Cet accord a fait suite à plusieurs séances de commission houleuses qui se sont déroulées cette semaine – des audiences au cours desquelles des réservistes, des vétérans souffrant de stress post-traumatique et des députés de l’opposition se sont opposés au projet de loi, arguant qu’il rehausserait le statut des étudiants des yeshivot sans pour autant offrir une reconnaissance ou un soutien comparable à ceux qui effectuent leur service militaire.
Lors de la discussion qui a eu lieu mercredi, des vétérans atteints de TSPT ont ainsi interrompu les débats, protestant contre ce texte législatif et exigeant que la priorité soit donnée au statut des soldats de combat et aux besoins de ceux qui sont confrontés à des traumatismes.
כאוס בדיון על חוק יסוד לימוד התורה. – הלומי קרב דורשים לא לחוקק את החוק עד שדואגים להם pic.twitter.com/qECNwLm3i6
— דפנה ליאל (@DaphnaLiel) July 9, 2026
Plusieurs anciens combattants ont enjambé les tables pour s’adresser directement à Ofir Katz, député du Likud et président de la commission, ainsi qu’à Yitzhak Goldknopf, dirigeant du parti YaHadout HaTorah, l’un des auteurs du projet de loi et membre de la commission. Ils ont exhorté les deux responsables à suspendre le projet de loi – qui aurait pour effet de protéger les réfractaires à la conscription contre toute sanction et poursuite judiciaire – jusqu’à ce que leurs revendications soient satisfaites.
« Vous nous avez tous exploités à des fins politiques », ont-ils déclaré. « C’est une urgence nationale. Nous ne sommes pas protégés par la loi ».

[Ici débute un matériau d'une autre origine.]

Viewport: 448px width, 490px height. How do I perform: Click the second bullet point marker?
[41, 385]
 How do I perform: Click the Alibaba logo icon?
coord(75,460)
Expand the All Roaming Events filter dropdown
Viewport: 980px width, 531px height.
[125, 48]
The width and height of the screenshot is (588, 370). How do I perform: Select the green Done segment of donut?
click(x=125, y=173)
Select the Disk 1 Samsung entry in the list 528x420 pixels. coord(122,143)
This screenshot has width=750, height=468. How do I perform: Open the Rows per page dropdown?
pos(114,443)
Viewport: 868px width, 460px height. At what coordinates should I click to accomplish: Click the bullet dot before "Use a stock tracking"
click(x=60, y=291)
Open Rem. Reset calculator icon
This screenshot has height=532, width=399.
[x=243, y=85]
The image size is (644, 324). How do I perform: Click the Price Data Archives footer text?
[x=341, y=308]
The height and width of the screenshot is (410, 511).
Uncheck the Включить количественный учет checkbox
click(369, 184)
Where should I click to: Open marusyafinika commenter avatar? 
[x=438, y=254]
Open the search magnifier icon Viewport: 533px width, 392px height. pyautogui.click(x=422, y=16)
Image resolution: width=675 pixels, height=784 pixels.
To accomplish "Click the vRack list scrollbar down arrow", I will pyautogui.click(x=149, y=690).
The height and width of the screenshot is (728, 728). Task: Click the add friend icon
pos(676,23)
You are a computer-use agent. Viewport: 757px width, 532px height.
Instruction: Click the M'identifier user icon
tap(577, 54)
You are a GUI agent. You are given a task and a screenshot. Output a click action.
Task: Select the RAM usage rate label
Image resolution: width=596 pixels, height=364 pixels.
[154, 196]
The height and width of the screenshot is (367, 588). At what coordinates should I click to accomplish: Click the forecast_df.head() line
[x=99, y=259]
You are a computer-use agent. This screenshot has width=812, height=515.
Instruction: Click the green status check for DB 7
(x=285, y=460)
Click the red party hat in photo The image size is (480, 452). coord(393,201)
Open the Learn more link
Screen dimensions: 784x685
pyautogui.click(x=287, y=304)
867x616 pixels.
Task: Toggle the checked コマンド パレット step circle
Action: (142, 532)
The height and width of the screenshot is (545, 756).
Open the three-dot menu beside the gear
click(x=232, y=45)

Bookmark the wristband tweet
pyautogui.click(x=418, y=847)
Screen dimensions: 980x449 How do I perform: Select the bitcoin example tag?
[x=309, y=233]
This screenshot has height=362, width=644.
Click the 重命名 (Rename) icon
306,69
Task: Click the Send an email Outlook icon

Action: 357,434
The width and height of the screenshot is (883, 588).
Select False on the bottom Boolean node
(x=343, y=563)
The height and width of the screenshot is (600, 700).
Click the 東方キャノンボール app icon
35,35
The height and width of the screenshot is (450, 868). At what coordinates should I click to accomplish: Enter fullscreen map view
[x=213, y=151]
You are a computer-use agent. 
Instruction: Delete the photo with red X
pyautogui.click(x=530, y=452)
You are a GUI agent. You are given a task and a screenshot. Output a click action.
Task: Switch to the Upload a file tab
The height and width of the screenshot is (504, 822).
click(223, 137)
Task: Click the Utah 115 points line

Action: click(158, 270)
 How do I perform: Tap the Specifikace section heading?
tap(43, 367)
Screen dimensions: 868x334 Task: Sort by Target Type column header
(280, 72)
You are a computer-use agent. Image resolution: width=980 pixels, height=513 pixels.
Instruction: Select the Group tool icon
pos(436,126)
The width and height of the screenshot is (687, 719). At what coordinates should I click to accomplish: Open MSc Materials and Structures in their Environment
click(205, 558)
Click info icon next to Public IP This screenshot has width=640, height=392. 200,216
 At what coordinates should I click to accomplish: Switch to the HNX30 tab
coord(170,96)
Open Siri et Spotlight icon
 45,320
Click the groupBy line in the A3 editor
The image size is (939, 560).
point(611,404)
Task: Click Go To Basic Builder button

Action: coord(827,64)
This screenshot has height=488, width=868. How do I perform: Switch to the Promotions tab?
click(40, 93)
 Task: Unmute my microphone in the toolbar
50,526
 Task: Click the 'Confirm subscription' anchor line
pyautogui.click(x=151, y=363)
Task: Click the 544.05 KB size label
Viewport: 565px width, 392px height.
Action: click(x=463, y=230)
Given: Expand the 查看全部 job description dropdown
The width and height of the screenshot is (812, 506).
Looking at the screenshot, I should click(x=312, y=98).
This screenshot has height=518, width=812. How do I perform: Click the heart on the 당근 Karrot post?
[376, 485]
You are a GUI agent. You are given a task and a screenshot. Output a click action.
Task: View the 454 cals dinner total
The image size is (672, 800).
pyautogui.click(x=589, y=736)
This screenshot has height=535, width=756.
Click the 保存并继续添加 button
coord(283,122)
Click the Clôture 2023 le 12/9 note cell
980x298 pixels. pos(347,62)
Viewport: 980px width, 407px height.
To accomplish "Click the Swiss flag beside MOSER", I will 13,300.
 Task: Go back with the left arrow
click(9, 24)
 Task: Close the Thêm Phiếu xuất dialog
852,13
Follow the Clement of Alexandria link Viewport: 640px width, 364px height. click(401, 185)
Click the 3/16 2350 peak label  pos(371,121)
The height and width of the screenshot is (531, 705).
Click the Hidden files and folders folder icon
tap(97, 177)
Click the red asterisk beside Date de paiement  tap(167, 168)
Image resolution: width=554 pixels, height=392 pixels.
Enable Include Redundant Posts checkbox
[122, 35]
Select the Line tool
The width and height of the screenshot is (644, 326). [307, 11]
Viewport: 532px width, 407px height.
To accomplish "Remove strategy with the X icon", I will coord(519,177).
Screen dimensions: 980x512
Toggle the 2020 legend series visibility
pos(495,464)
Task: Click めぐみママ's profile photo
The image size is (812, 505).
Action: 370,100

Goldknopf s’est adressé aux manifestants : « Je vous entends, et j’en ai le cœur brisé. Apportez-moi un projet de loi et je le porterai. Je me battrai pour cela jusqu’à ma dernière goutte de sang. Nous devons renoncer à beaucoup de choses pour vous ».
La députée de Yesh Atid, Meirav Ben-Ari, a répondu à Goldknopf : « Mais la session de la Knesset touche à sa fin. Vous auriez dû présenter ce projet il y a deux ans ».
Einav Danino, la mère d’Ori Danino, un otage assassiné, a, de son côté, exprimé devant la commission son soutien aux anciens combattants, appelant les législateurs à leur accorder la priorité.
« Mon Ori a été assassiné après onze mois de captivité, et je vis avec cette douleur grâce à ceux qui me l’ont ramené, et qui portent ce fardeau avec eux. Je n’aurais jamais récupéré Ori sans eux », a-t-elle dit, avant d’ajouter : « J’ai vu Ori avant de l’enterrer : un beau jeune homme portant onze blessures par balle. Mais qu’ont vu ceux qui l’ont sauvé ? Ils ont survécu physiquement, mais que leur âme est morte ».